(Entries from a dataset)
--- Start ---
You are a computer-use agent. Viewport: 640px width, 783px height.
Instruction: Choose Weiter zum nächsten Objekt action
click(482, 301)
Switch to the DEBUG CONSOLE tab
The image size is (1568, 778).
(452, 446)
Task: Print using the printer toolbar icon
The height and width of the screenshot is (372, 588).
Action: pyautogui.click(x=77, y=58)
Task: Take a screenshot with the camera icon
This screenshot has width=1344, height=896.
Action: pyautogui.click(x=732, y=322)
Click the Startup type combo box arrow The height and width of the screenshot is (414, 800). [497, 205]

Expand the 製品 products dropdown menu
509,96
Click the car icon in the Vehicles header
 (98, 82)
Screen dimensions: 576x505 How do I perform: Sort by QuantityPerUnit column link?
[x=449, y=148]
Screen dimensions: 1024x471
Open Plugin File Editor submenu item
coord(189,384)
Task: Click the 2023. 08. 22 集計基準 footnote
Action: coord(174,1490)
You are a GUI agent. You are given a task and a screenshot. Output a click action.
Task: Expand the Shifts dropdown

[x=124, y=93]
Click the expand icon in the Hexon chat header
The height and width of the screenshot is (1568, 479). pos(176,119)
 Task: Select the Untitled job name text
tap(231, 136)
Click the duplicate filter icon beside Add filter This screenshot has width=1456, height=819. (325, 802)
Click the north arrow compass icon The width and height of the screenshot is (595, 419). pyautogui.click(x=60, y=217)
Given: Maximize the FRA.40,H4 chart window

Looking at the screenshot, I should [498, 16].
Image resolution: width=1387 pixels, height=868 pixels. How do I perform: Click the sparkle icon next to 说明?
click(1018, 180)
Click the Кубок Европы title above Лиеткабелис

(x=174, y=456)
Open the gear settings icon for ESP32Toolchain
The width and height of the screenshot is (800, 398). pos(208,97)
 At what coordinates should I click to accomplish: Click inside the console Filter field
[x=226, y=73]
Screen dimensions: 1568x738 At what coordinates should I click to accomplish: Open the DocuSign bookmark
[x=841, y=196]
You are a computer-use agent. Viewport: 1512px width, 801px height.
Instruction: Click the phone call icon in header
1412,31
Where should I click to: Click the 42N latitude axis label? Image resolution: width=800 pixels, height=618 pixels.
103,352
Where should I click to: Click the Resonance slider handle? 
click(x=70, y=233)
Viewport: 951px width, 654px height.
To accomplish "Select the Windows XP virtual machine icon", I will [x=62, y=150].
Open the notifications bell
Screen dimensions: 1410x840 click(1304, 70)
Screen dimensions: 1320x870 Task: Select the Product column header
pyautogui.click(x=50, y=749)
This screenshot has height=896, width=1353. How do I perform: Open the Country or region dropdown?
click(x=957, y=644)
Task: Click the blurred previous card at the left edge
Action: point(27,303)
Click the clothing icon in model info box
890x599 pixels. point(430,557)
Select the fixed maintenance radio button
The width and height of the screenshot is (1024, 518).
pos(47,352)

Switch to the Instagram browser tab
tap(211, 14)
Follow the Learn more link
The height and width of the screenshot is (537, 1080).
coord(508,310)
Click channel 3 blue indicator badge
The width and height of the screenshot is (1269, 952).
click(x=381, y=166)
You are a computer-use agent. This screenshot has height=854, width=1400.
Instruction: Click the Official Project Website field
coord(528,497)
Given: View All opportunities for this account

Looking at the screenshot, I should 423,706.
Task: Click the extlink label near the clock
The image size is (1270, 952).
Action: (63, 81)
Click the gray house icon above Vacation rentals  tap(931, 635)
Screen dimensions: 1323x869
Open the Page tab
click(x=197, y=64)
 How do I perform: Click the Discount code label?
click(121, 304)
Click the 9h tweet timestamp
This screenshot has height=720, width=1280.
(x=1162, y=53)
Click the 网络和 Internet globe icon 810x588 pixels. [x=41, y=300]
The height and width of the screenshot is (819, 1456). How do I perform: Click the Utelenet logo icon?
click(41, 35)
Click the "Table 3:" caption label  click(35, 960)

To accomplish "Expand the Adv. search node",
--- End ---
**Requirement:** Can you rewrite the records between the lines holding "Task: Take a screenshot with the camera icon" and "[x=449, y=148]", inclusive, swapping "dropdown menu" for "pull-down menu" and keeping everything else the same?

**Response:**
Task: Take a screenshot with the camera icon
This screenshot has width=1344, height=896.
Action: pyautogui.click(x=732, y=322)
Click the Startup type combo box arrow The height and width of the screenshot is (414, 800). [497, 205]

Expand the 製品 products pull-down menu
509,96
Click the car icon in the Vehicles header
 (98, 82)
Screen dimensions: 576x505 How do I perform: Sort by QuantityPerUnit column link?
[x=449, y=148]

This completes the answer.